Quizás esto explica el llamado a que sean las masas –a la vez víctimas-beneficiarias de la corrupción– quienes libren otra trascendental batalla en abstracto en la cual el enemigo no es –o al menos no directamente– el «imperialismo norteamericano». Ahora se trata de una subespecie mucho más peligrosa que, en nuestra propia casa, amenaza la existencia del «modelo» sociopolítico cubano.
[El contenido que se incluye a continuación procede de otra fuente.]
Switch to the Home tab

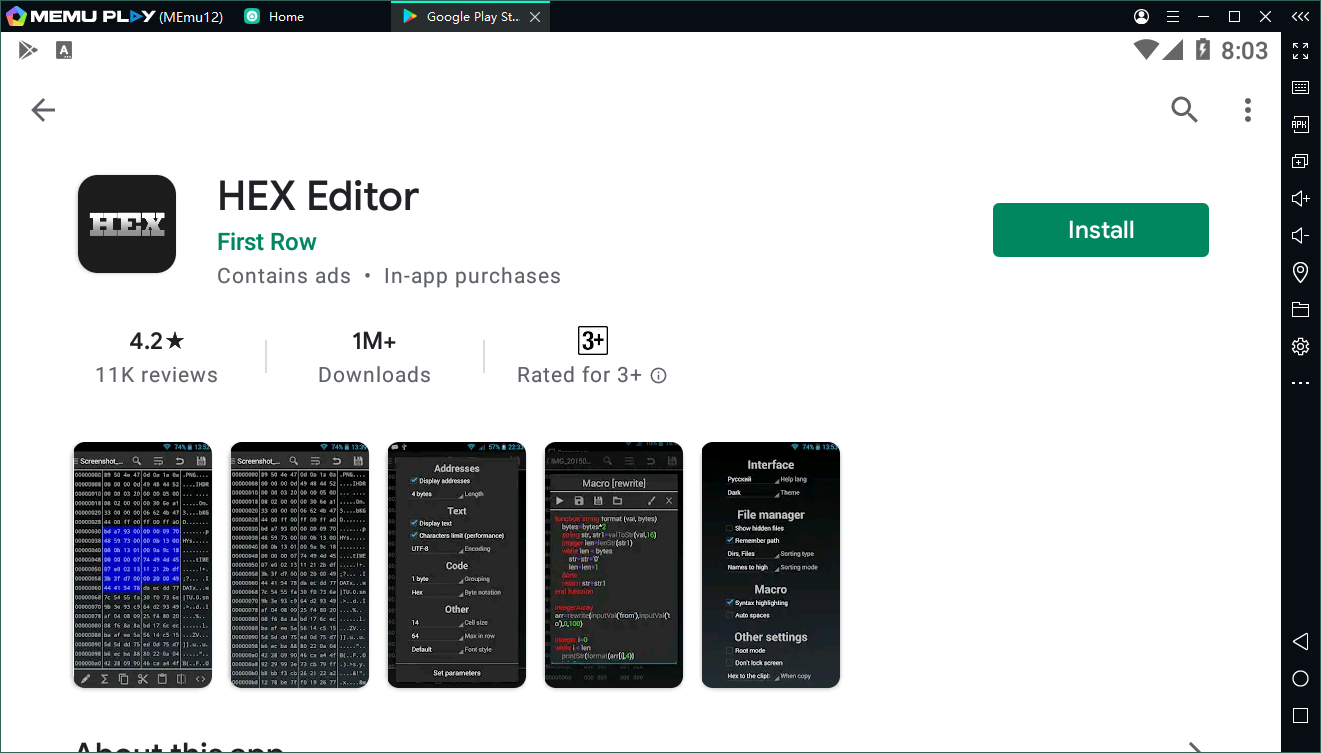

Esta es una batalla realmente surrealista y perdida de antemano, teniendo en cuenta lo difícil que resulta imaginar –pongamos por caso– a una humilde madre de familia delatando a la revendedora ilegal que le provee leche a un precio más módico que el de las tiendas de las redes minoristas en divisas, para el desayuno de su hijo al que le han suprimido la asignación de la cartilla de racionamiento no más arribó a los siete años de edad. O que alguien decida «combatir» a punta de conciencia al especulador que le garantiza la imprescindible medicina para un familiar enfermo que falta en los anaqueles de la red de farmacias.
Las aguerridas huestes de «ciudadanos honestos» incorruptibles –esto es, una categoría inexistente– deberían enfrentar enérgicamente, según el texto, a los corruptos: funcionarios ambiciosos, cuentapropistas enriquecidos, notarios y jueces que falsifican documentos o aceptan sobornos, revendedores callejeros, comerciantes de productos del agro, dependientes de tiendas en divisas y de moneda nacional, sub-declarantes que evaden los impuestos, empleados de servicios gastronómicos, médicos que aceptan pagos, y otros etcéteras.
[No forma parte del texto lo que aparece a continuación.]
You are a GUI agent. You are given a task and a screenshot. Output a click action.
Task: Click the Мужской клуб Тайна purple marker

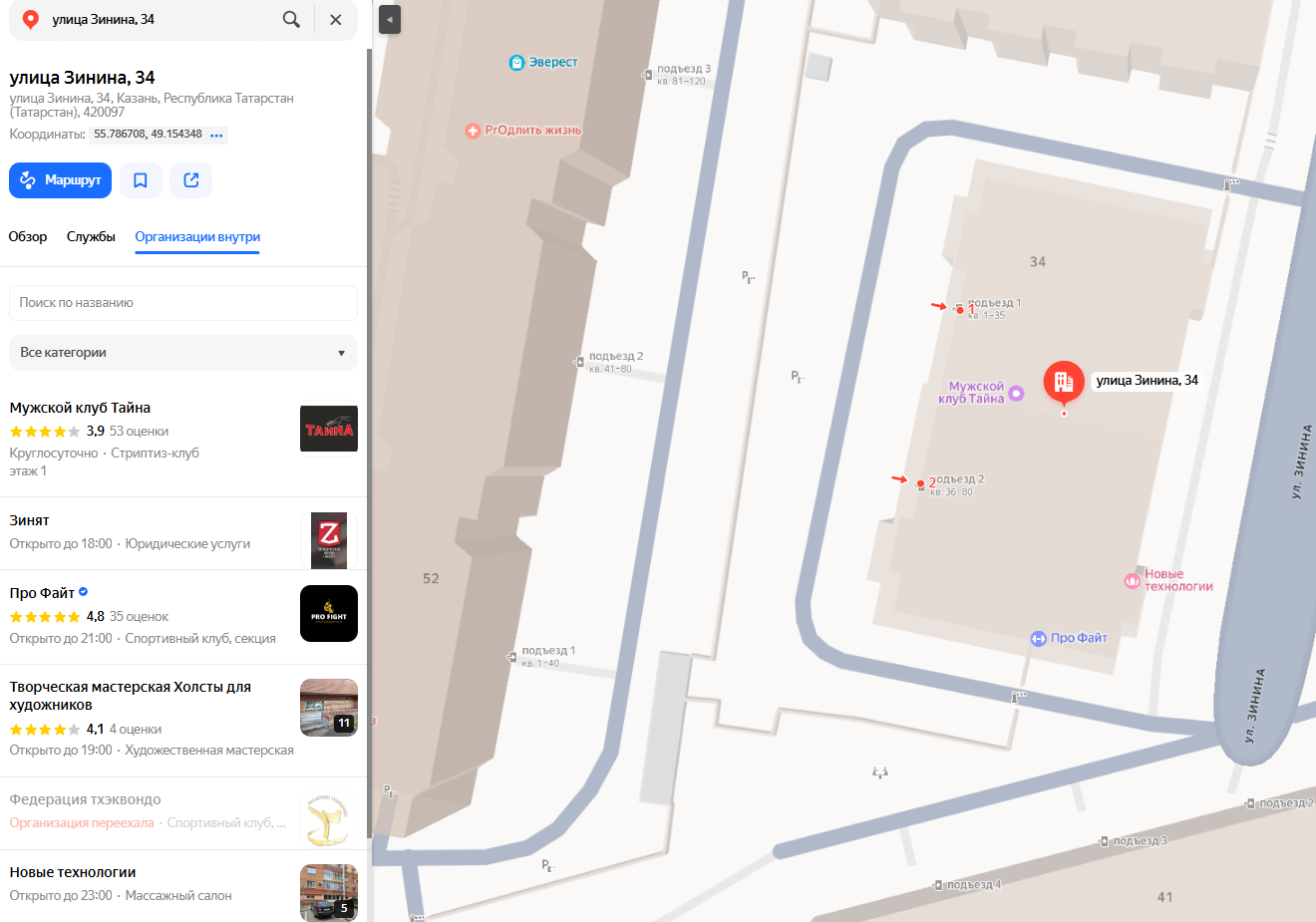1016,393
El recuento de bribones de Barredo (con significativas ausencias, vale aclarar) resulta casi tan infinito como las causas de la proliferación de la corrupción, que discretamente calla. Enumeremos algunas: incompatibilidad entre los salarios y el costo de la vida, oferta comercial muy inferior a la demanda de productos de consumo –desde alimentos hasta cualquier otro género–, desempleo, pobreza generalizada, freno gubernamental a la iniciativa privada y a las capacidades productivas de los ciudadanos, demonización de la prosperidad y la riqueza, alta dependencia de la sociedad respecto del Estado, centralismo excesivo, ausencia de libertades…
En consecuencia, no se precisa ser un genio para concluir que, si bien la corrupción implica a toda la sociedad, las causas de su existencia conciernen solo a quienes deciden la política del país, de manera que la solución del problema depende esencialmente de ellos.
Lástima que en Cuba la impunidad del poder político es lo único que alcanza magnitudes tan colosales como la corrupción, quizás mayores. Razón por la cual el principio del fin de la corrupción solo se producirá cuando desaparezca el sistema que la potenció y que la sostiene. Por el momento todo indica que tendremos corrupción para rato.